BANDARLAMPUNG – Pemerintah Provinsi (Pemprov) Lampung terus memperkuat nilai tambah (value-added) produk pangan, khususnya beras, dengan mencegah pengiriman gabah keluar daerah.
Sejak Mei hingga Agustus 2025, Satpol PP Provinsi Lampung bersama instansi terkait telah memutar balik sedikitnya 15 kendaraan pengangkut gabah di Pelabuhan Bakauheni. Total muatan yang berhasil diamankan mencapai 128 ton gabah yang rencananya dikirim ke Banten, Jawa Barat, dan Indramayu.
Langkah ini diambil agar gabah Lampung tetap diolah di dalam daerah, sehingga memberikan nilai tambah ekonomi, menjamin ketersediaan beras, serta menjaga stabilitas harga bagi masyarakat.
Asisten II Bidang Ekonomi dan Pembangunan Provinsi Lampung, Mulyadi Irsan, menegaskan pemerintah mendorong hilirisasi dilakukan di daerah agar manfaat lebih besar dapat dirasakan oleh petani.
“Hilirisasi di daerah akan menciptakan nilai tambah bagi petani. Added value ini mendukung kesejahteraan mereka. Karena itu, proses hulu hingga hilir harus dijaga di Lampung,” jelas Mulyadi usai Rapat Pembahasan Pengawasan Gabah, Senin (15/9/2025).
Lampung sebagai lumbung pangan nasional menargetkan capaian gabah kering panen sebesar 3,5 juta ton pada 2025. Untuk itu, sinergi antara Satpol PP, dinas terkait, hingga Bulog diperkuat guna memastikan gabah tidak keluar sebelum diproses.
“Itu penting, karena beras menyangkut kepentingan masyarakat luas. Tujuan pemerintah adalah menjamin kesejahteraan masyarakat,” tegasnya.
Mulyadi juga mengungkapkan bahwa realisasi serapan gabah telah mencapai 111 persen dari target, yakni sebanyak 171 ribu ton. Gabah yang belum terserap akan tetap ditampung melalui kemitraan Bulog dengan harga acuan Rp6.500 per kilogram.
Sementara itu, dukungan penuh datang dari Persatuan Penggilingan Padi dan Pengusaha Beras Indonesia (Perpadi) Lampung.
Haris Dianto, pengurus Perpadi, menegaskan pihaknya mendukung langkah pemerintah memutar balik kendaraan pengangkut gabah keluar Lampung.
“Sangat mendukung.

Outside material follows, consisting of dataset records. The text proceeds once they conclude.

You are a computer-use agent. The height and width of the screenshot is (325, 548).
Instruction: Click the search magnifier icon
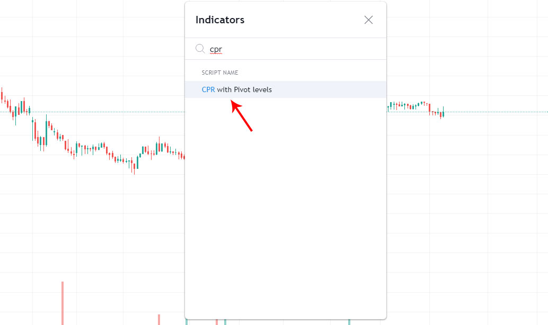200,48
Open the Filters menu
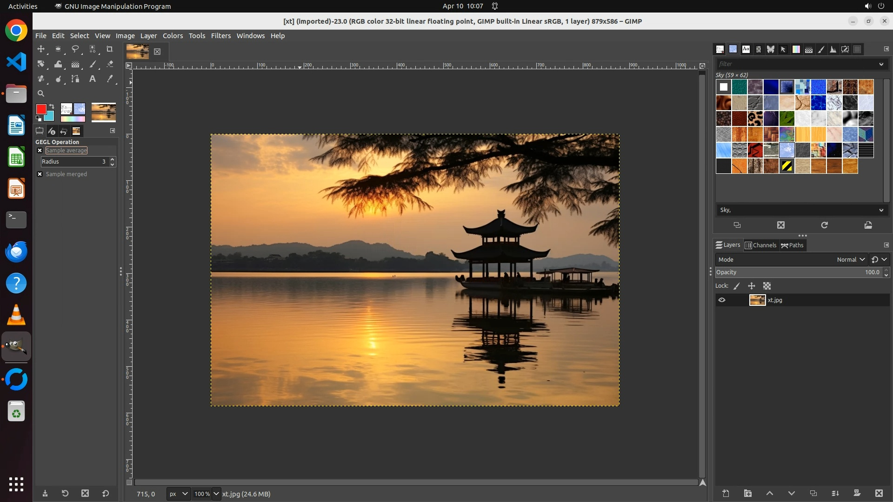The image size is (893, 502). 220,36

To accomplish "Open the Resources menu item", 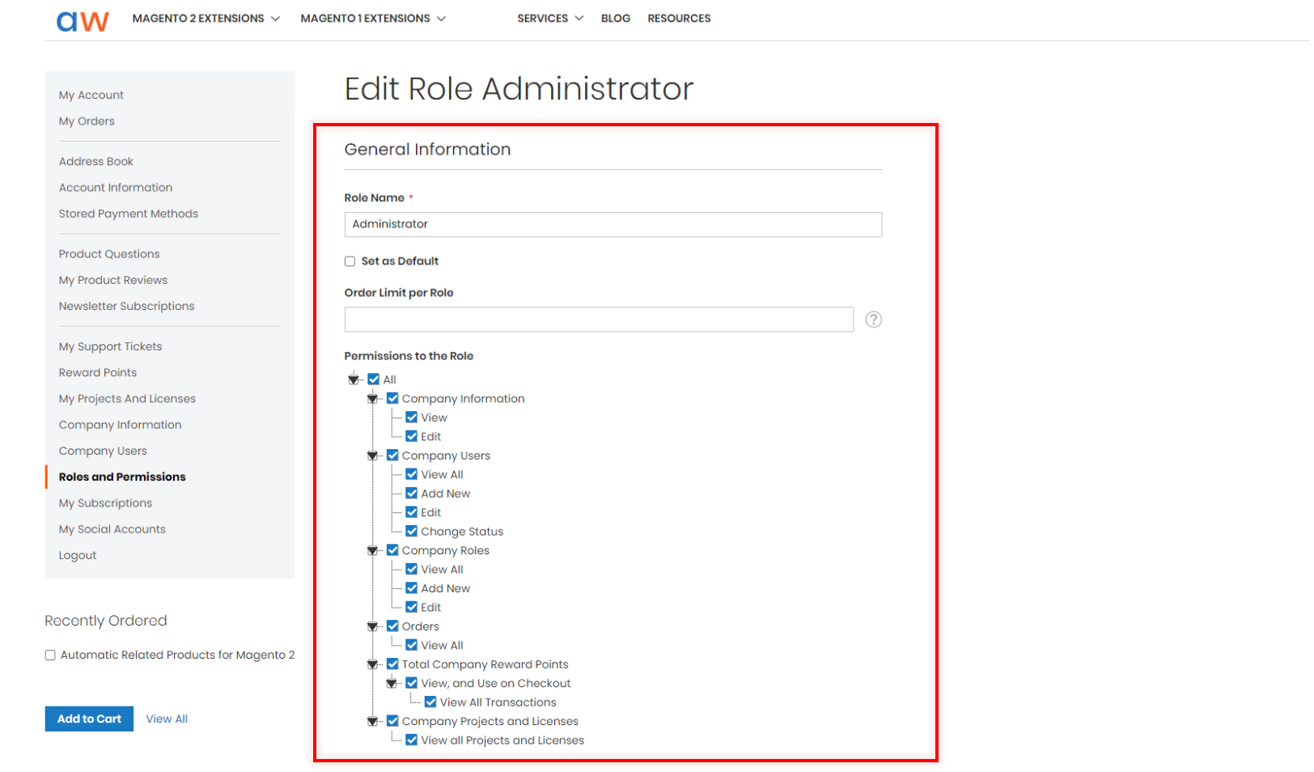I will (x=679, y=18).
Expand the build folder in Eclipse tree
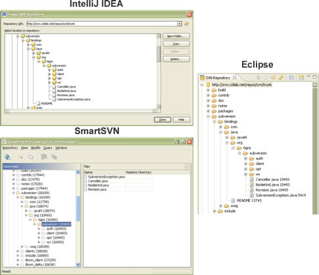This screenshot has width=319, height=275. [208, 90]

Kalau diputar balik itu kan penegakan perda. Perpadi hanya bisa mendukung,” ujarnya.
Menurut Haris, jika gabah terus mengalir keluar daerah dengan harga tinggi, hal ini berpotensi mendorong lonjakan harga beras di dalam negeri. Ia menekankan, keberadaan penggilingan padi di Lampung sangat strategis, tidak hanya menjaga pasokan beras tetapi juga menyerap tenaga kerja lokal dan menghasilkan produk turunan yang bermanfaat.
“Gabah kalau tidak digiling, tidak akan jadi beras. Hasil gilingnya bisa dimanfaatkan di Lampung, diproses di Lampung, dan berasnya boleh dipasarkan ke mana saja, bahkan keluar negeri sekalipun,” jelasnya.
Ia menambahkan, kebijakan pemerintah yang melibatkan Perpadi sebagai mitra strategis patut diapresiasi.
“Alhamdulillah, saya terima kasih. Penggilingan padi ini memang ikon penting yang harus bersinergi bersama pemerintah, karena sangat strategis,” pungkas Haris.